Unter der Woche beginnt mein Alltag irgendwann zwischen 6 und 8 Uhr morgens – ganz davon abhängig, welche Laune der Hahn meines Nachbars hat und für welche Route sich der Avocadohändler entscheidet. Wenn ich mich dann gegen halb neun auf den Weg zu meiner Arbeitsstelle, der Estancia infantil „La Amistad“ (= die Freundschaft) mache, ist die Stadt natürlich schon hellwach. Eigentlich ist mir auch kein Zeitpunkt bewusst, an dem hier überhaupt mal Ruhe einkehrt. Die Reguetón- und Bachata-Musik der Nacht geht fast nahtlos in das rege morgendliche Treiben über: An den Straßenrändern wird von Yuka (Maniokwurzel) über Arrepa (eine Art Kuchen, meist aus Mais- und Kokosnussmehl) bis hin zu Plátanos (Kochbananen) als Tostones“ (frittiert) oder als Mangú“ (Püree) jegliche dominikanische Frühstücksvariation zubereitet, die Obstverkäufer rufen ihr Angebot aus und aus den Colmados (Kiosks, die es hier in jeder Straße gibt) hört man laute Stimmen morgendlicher Nachbarschafts- und Wer-sonst-noch-so-vorbeikommt-Treffen.
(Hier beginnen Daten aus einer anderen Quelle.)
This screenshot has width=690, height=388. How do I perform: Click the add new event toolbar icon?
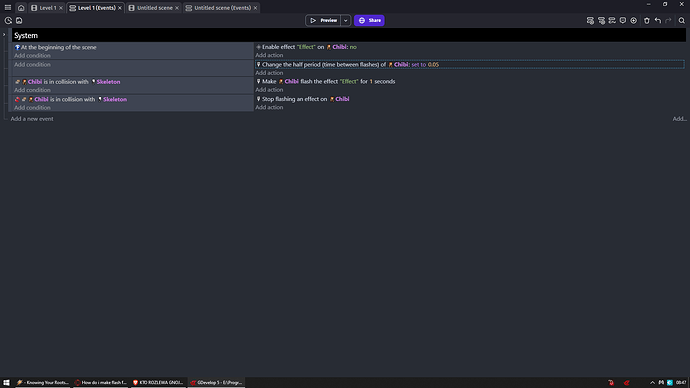point(590,20)
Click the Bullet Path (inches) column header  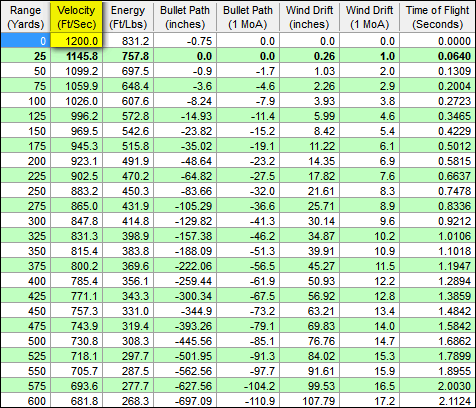click(185, 17)
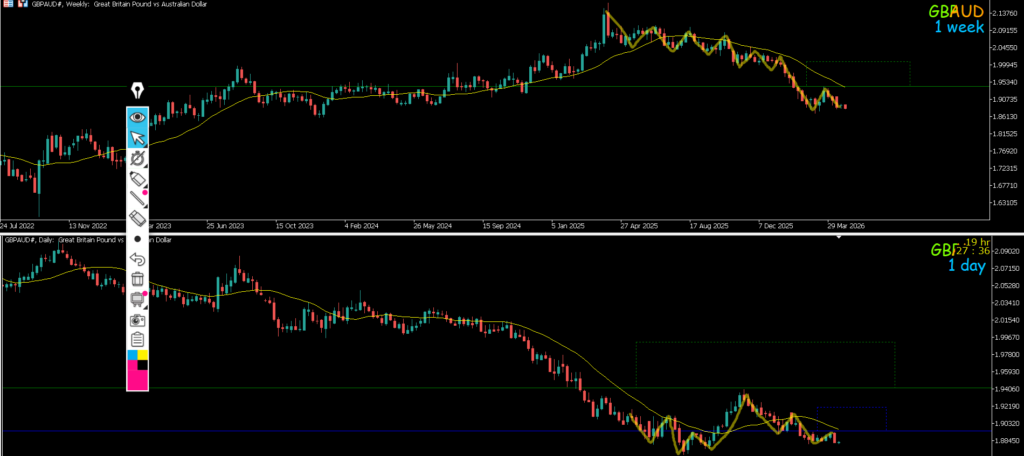Pick the magenta color swatch
Image resolution: width=1024 pixels, height=456 pixels.
coord(132,375)
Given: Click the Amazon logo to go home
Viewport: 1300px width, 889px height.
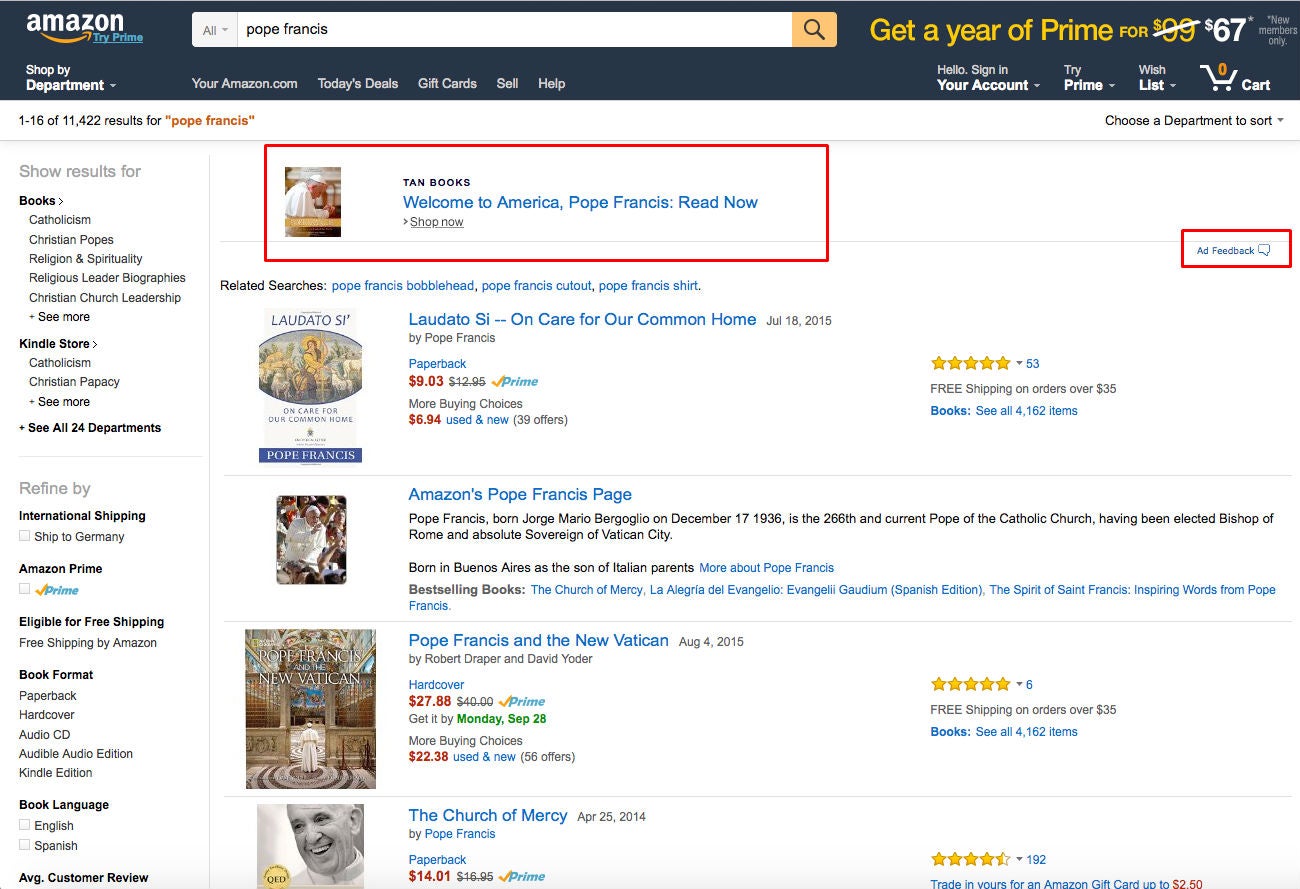Looking at the screenshot, I should tap(75, 26).
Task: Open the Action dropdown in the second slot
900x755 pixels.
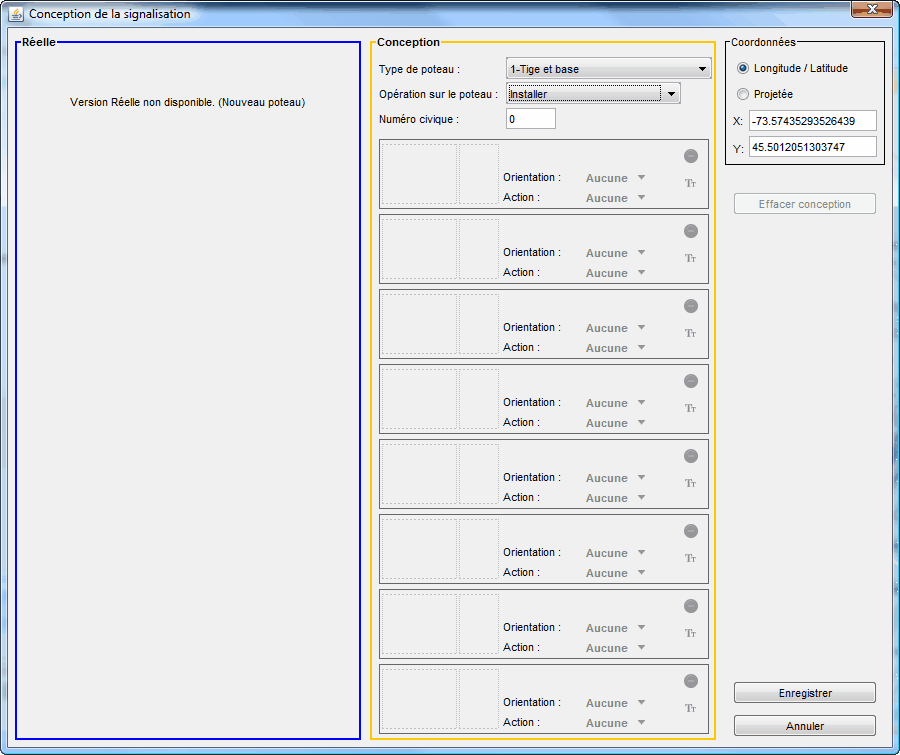Action: (x=615, y=273)
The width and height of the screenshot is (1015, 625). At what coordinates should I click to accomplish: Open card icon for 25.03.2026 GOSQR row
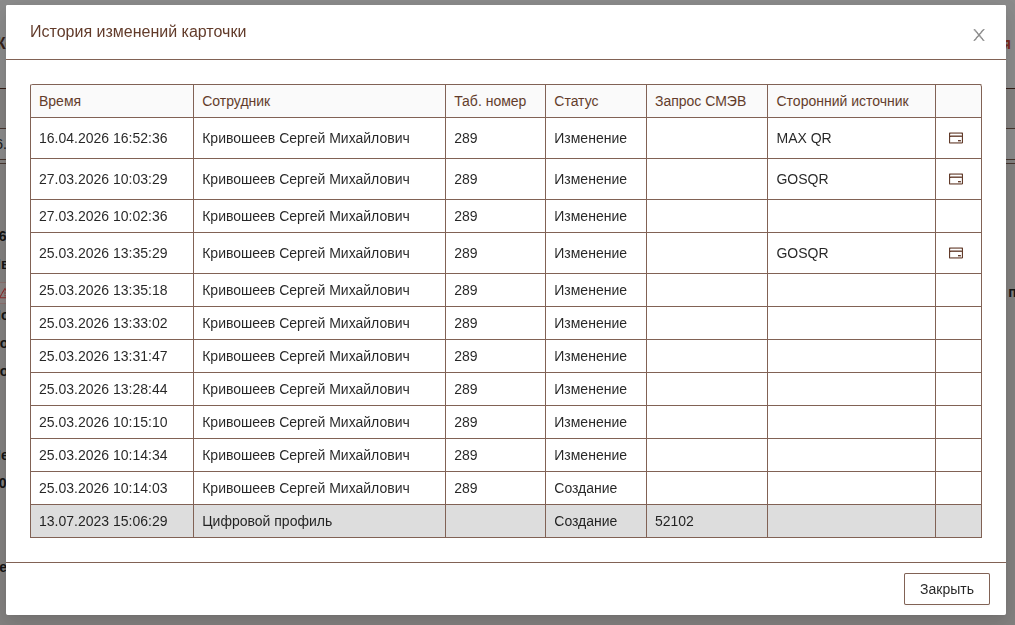956,253
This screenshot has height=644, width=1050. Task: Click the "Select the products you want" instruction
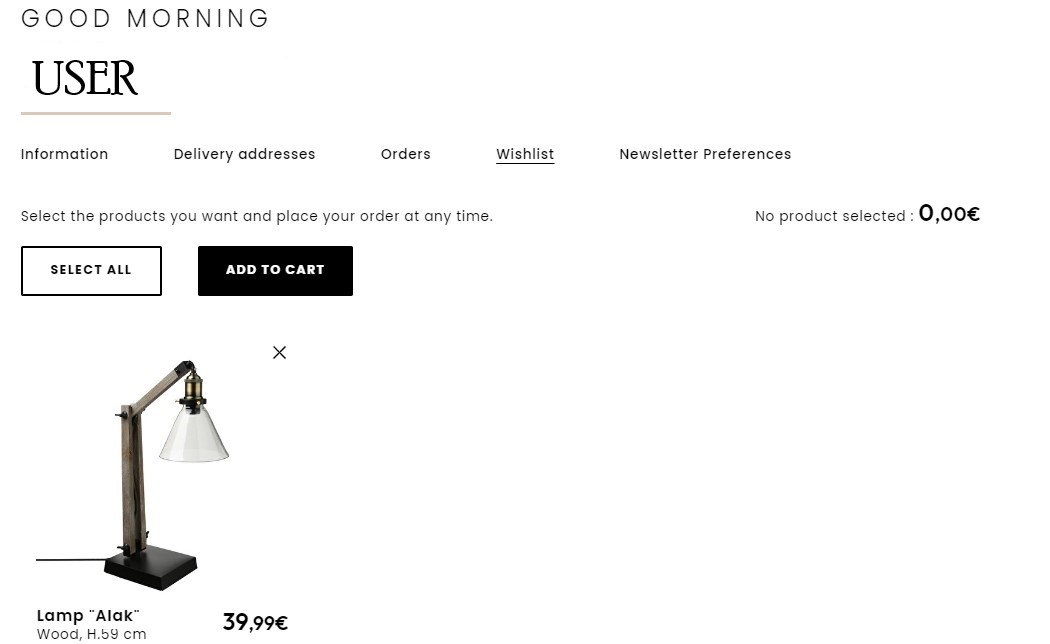[256, 216]
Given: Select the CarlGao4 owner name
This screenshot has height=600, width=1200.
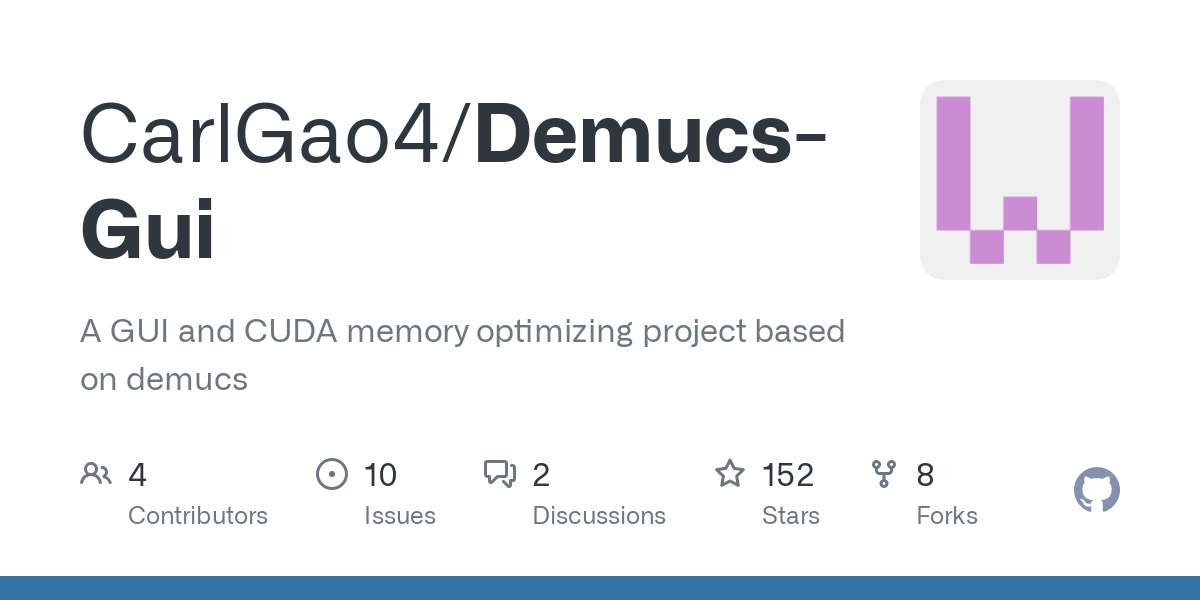Looking at the screenshot, I should pos(274,133).
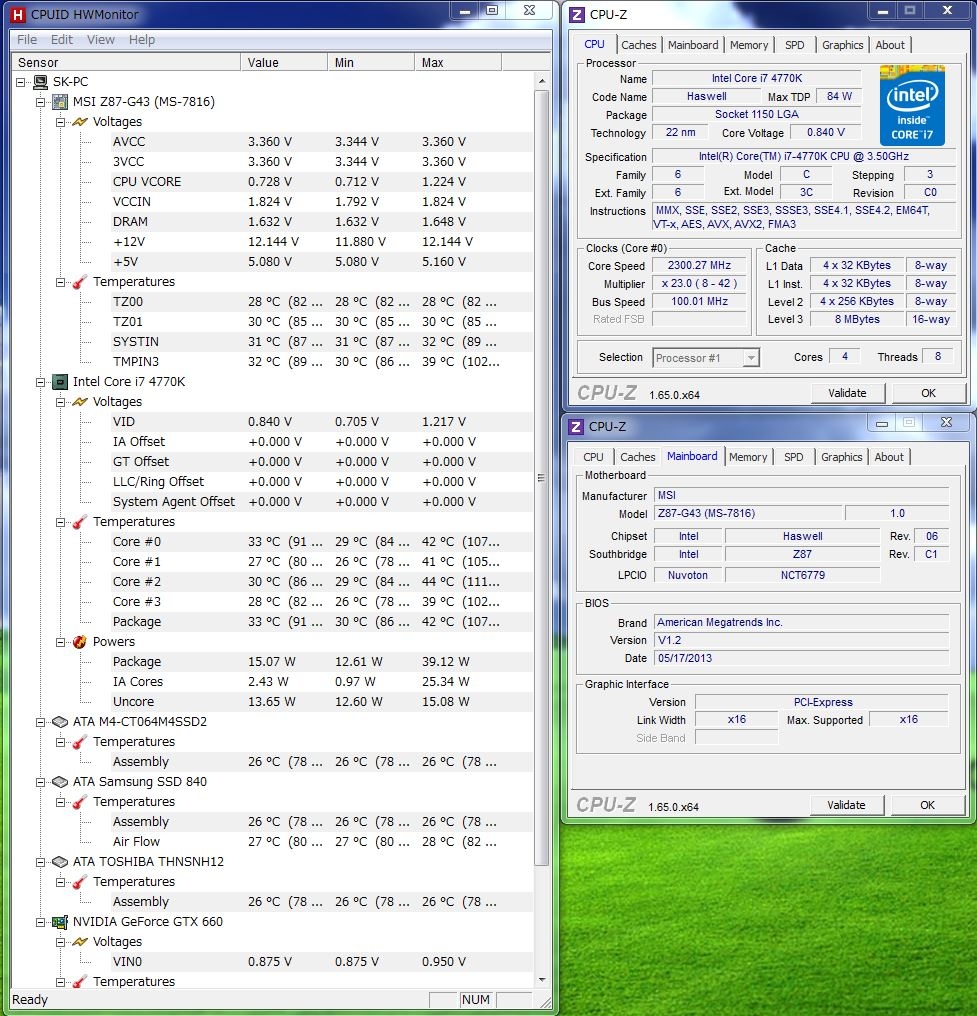Collapse the MSI Z87-G43 tree node
This screenshot has height=1016, width=977.
tap(41, 102)
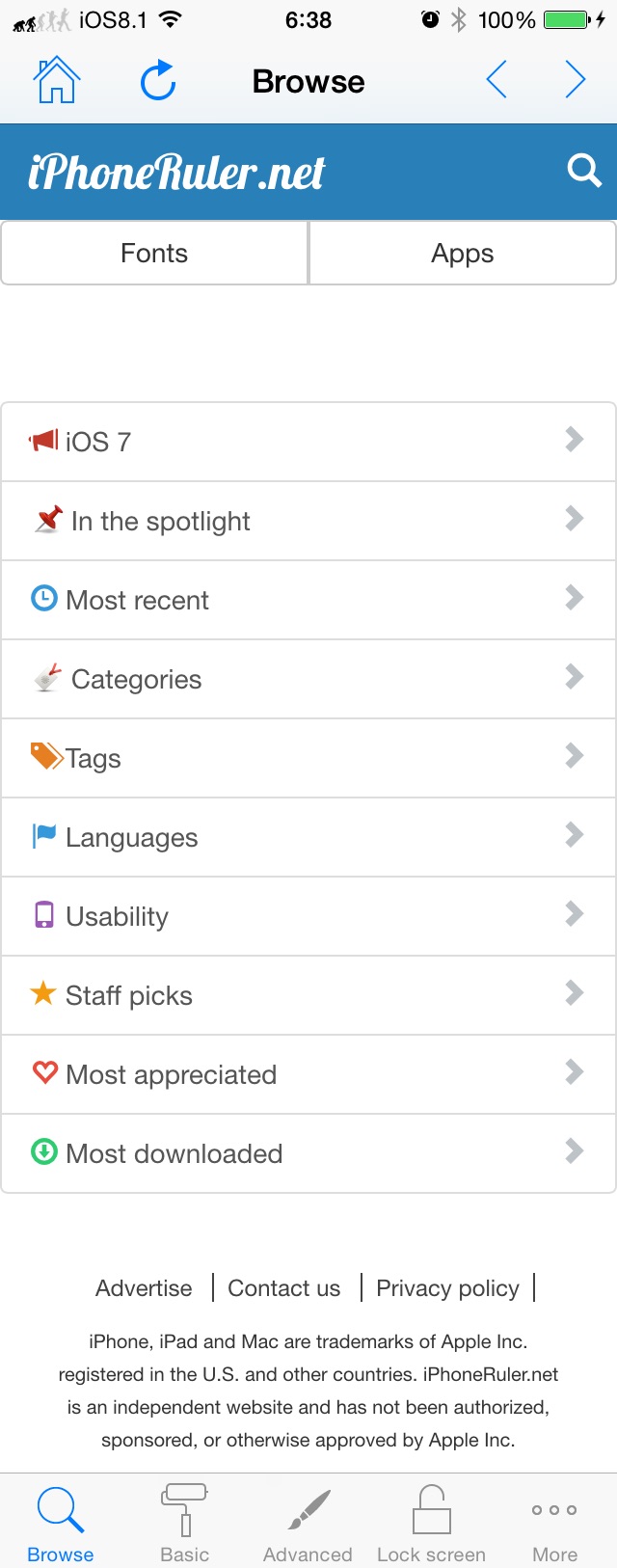Go back with the left arrow
This screenshot has width=617, height=1568.
click(x=497, y=80)
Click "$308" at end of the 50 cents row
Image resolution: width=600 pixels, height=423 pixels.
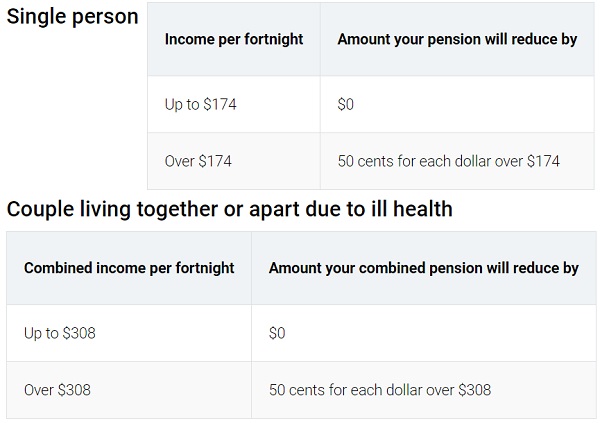tap(473, 390)
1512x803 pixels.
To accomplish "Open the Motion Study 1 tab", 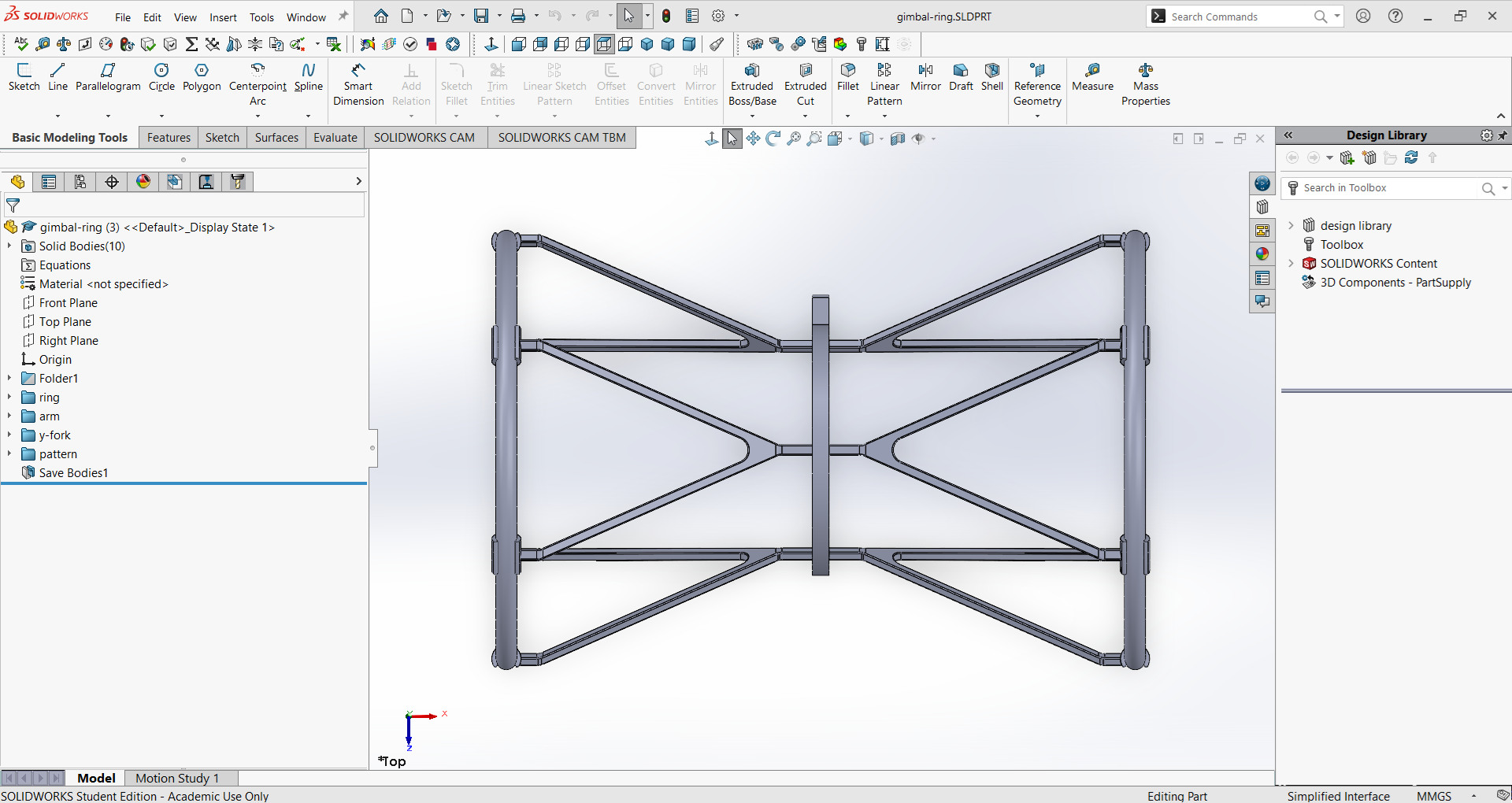I will tap(177, 778).
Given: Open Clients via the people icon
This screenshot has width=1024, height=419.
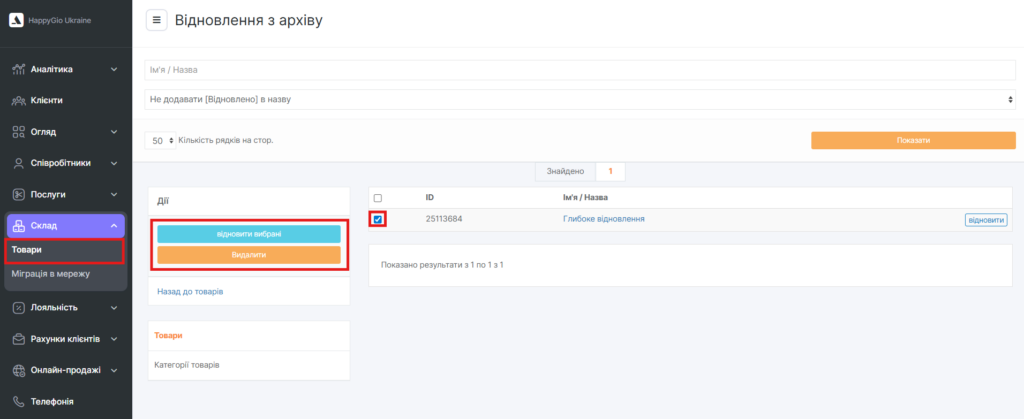Looking at the screenshot, I should pos(19,101).
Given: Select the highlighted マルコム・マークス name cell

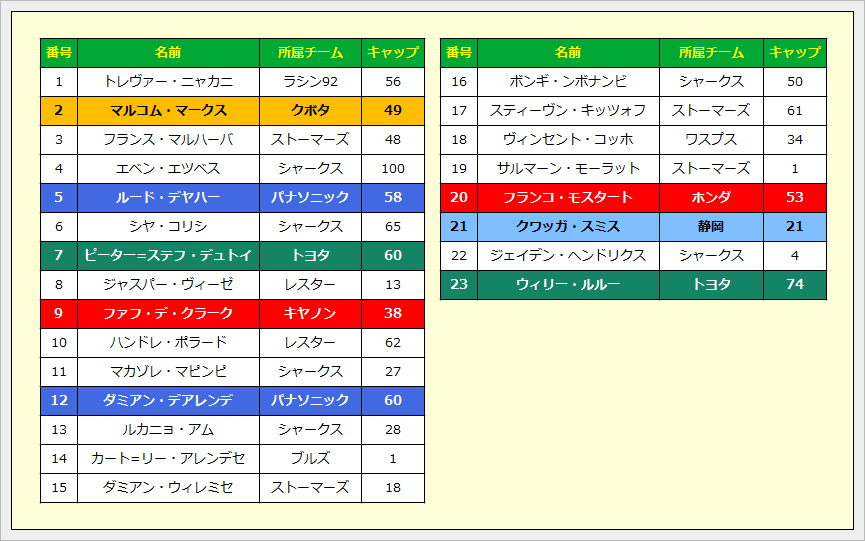Looking at the screenshot, I should click(168, 111).
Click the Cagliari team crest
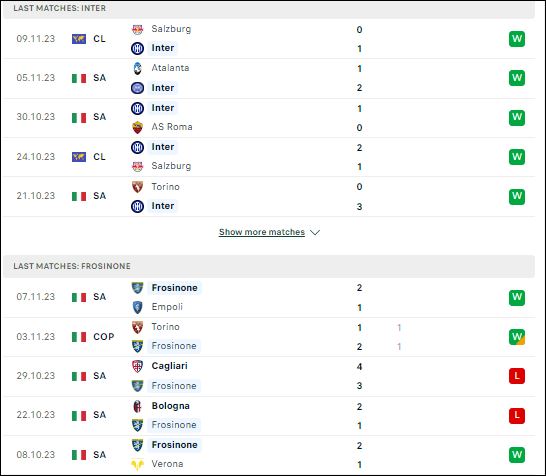 [138, 366]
Zum Straßenbild unverwechselbar dazu gehören natürlich auch noch die Motorräder, die pasolas“. Ich habe schnell gelernt, dass es auch für eine fünfköpfige Familie keine größere Schwierigkeit darstellt, sich auf einem Motorrad fortzubewegen. Wenn ich auf meinem Arbeitsweg irgendwann von irgendwoher ein Vámonos Maja“ höre, stammt das meistens von einer Arbeitskollegin, die auch für mich noch einen Platz auf ihrem Motorrad frei hat und so lieb ist, mich mit zur Estancia zu nehmen.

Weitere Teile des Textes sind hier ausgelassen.